◆ SUPPLIED INFORMATION
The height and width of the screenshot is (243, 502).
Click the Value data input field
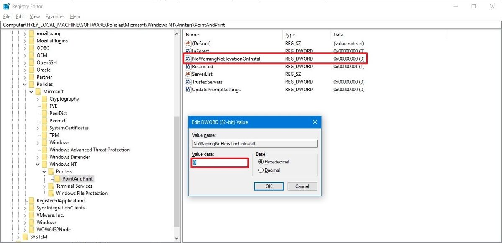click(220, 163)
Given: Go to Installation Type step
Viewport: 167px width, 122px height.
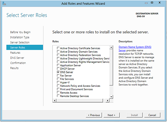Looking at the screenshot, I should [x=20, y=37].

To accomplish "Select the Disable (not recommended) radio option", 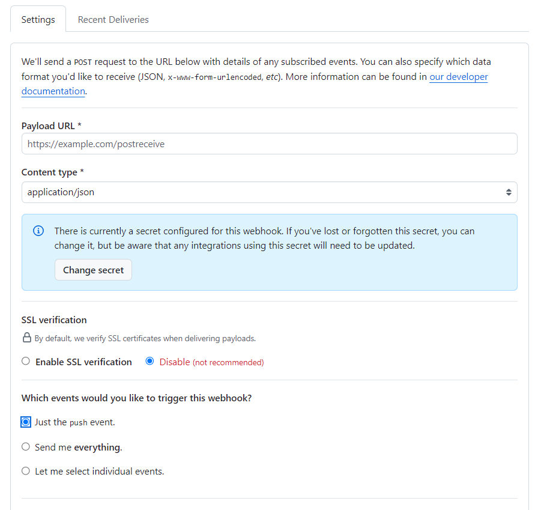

--

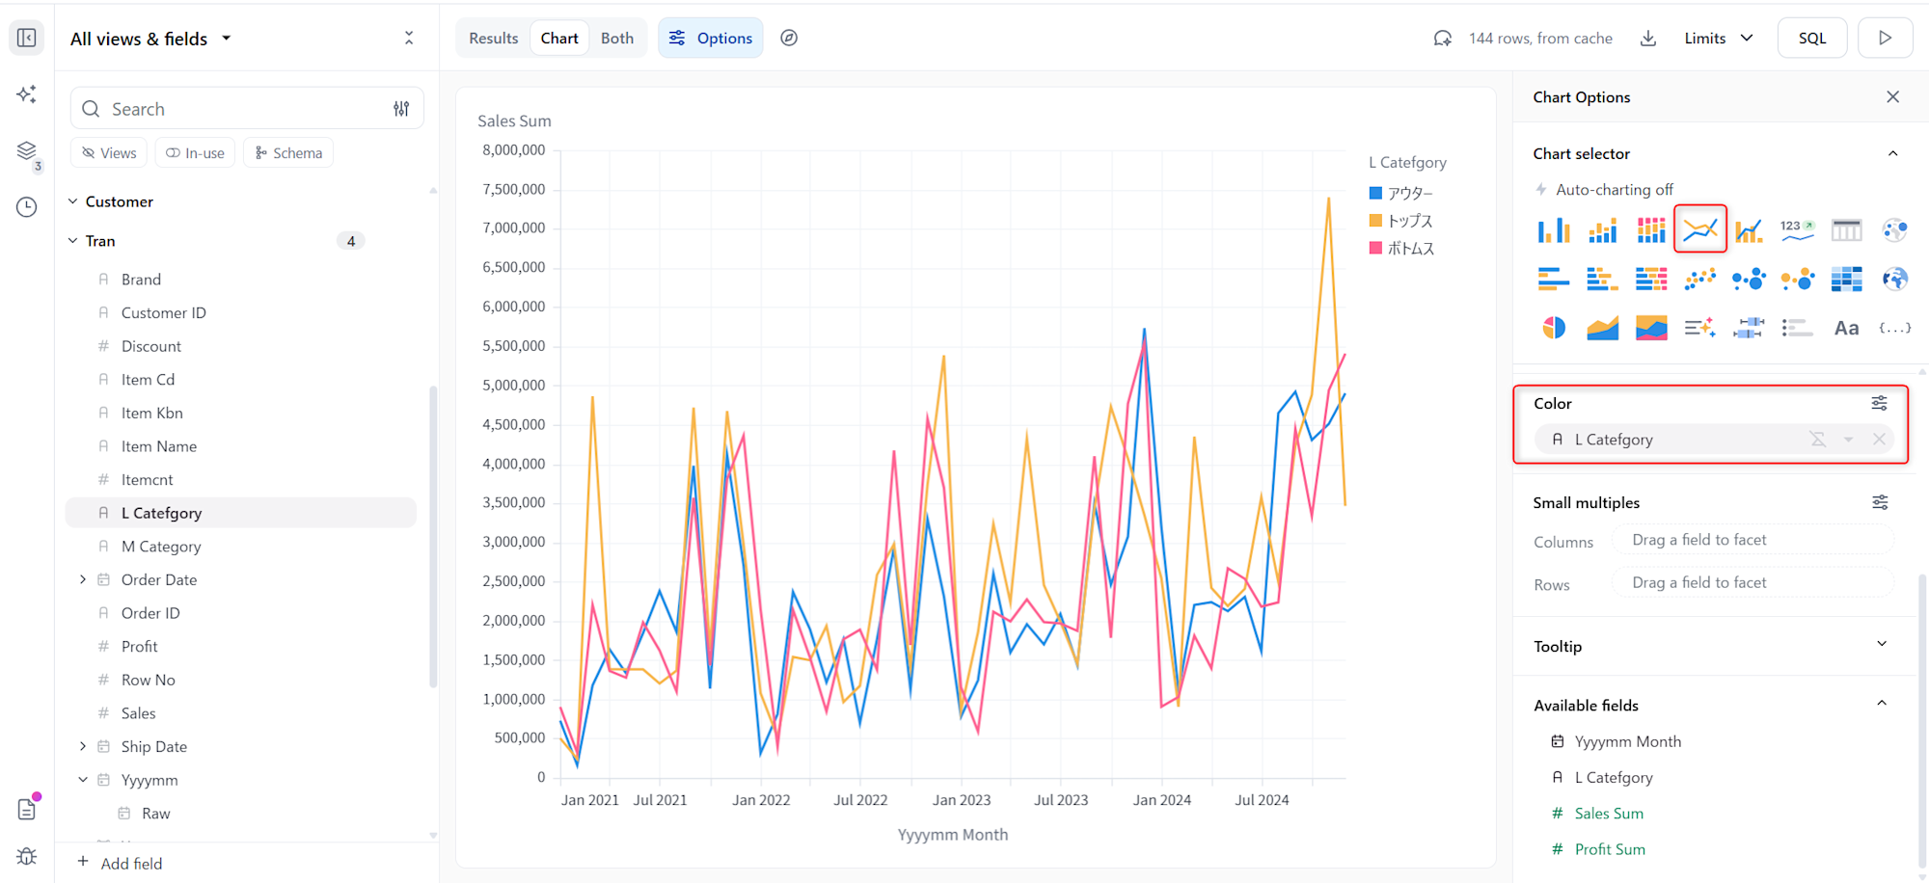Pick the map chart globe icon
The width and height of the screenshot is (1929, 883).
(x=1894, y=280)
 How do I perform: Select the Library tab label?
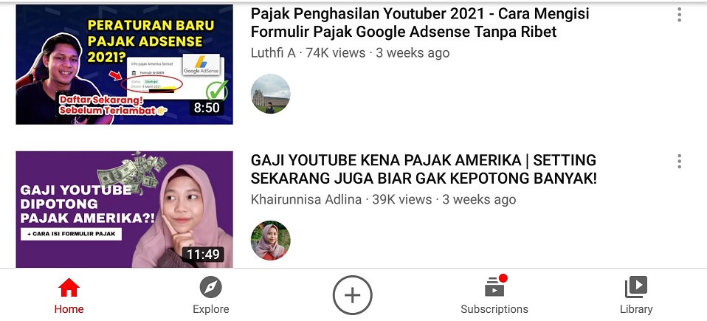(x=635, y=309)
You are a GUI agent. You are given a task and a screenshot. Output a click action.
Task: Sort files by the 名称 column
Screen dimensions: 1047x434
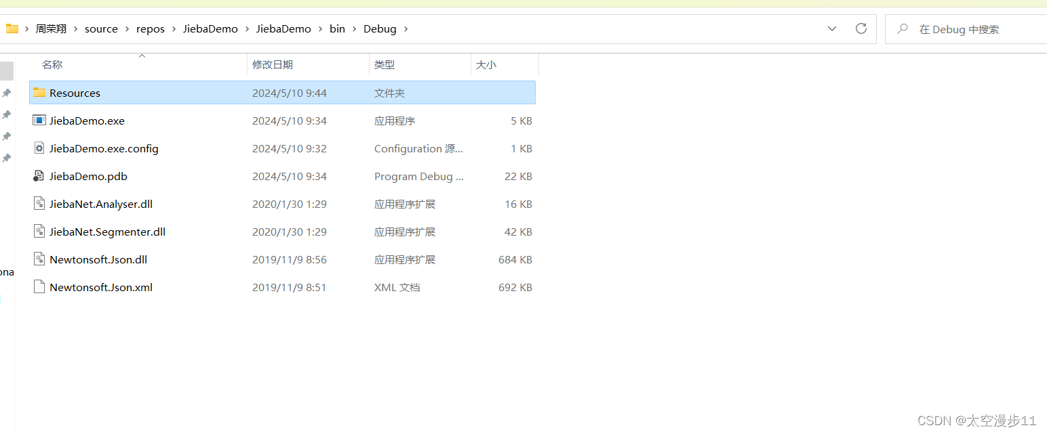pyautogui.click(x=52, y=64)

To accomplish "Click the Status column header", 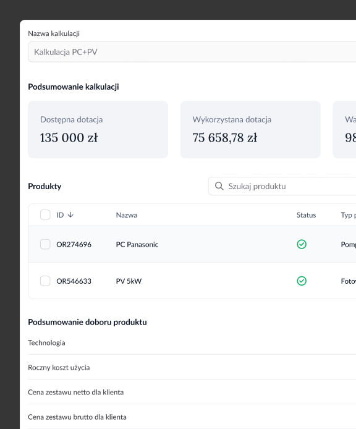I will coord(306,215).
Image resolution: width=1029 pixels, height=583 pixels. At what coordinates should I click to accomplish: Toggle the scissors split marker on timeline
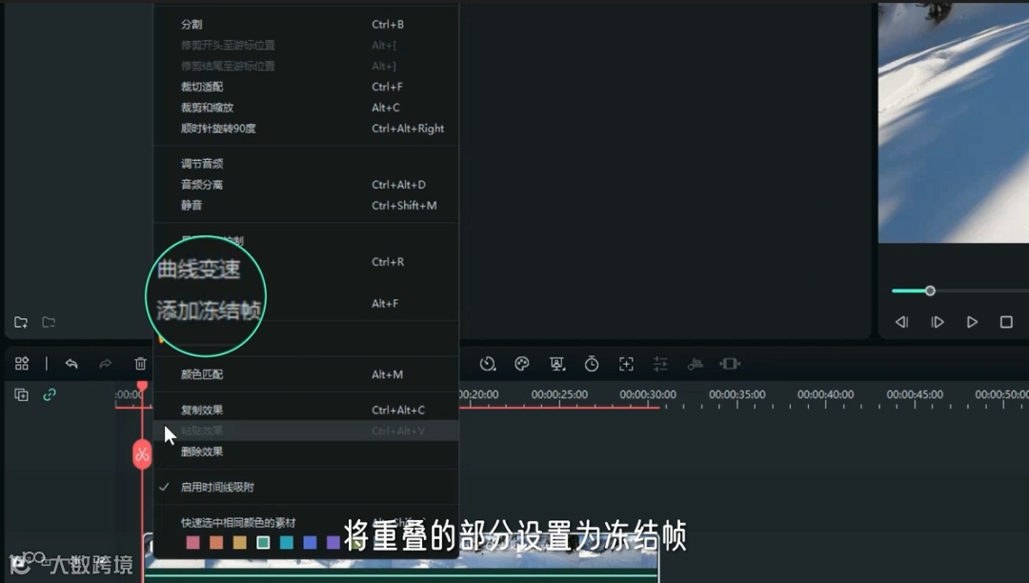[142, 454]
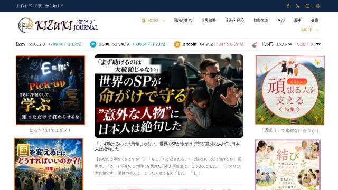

--

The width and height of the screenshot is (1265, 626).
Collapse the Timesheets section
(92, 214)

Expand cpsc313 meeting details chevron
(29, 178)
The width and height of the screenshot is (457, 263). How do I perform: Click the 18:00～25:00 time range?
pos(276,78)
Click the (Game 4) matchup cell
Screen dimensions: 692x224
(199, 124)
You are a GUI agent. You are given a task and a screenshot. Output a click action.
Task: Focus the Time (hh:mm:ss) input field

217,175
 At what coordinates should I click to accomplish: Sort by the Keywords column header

◆ WHAT YOU ARE ASKED TO DO
Starting at the line above with "The height and", output every line exactly up to and including the line with "the Disable (not", but none of the pictures.

◆ TASK OUTPUT
The height and width of the screenshot is (243, 502).
Click the Value data input field
click(220, 163)
Given: Go to Installation Type step
Viewport: 167px width, 122px height.
Looking at the screenshot, I should [x=20, y=37].

To accomplish "Select the Disable (not recommended) radio option", 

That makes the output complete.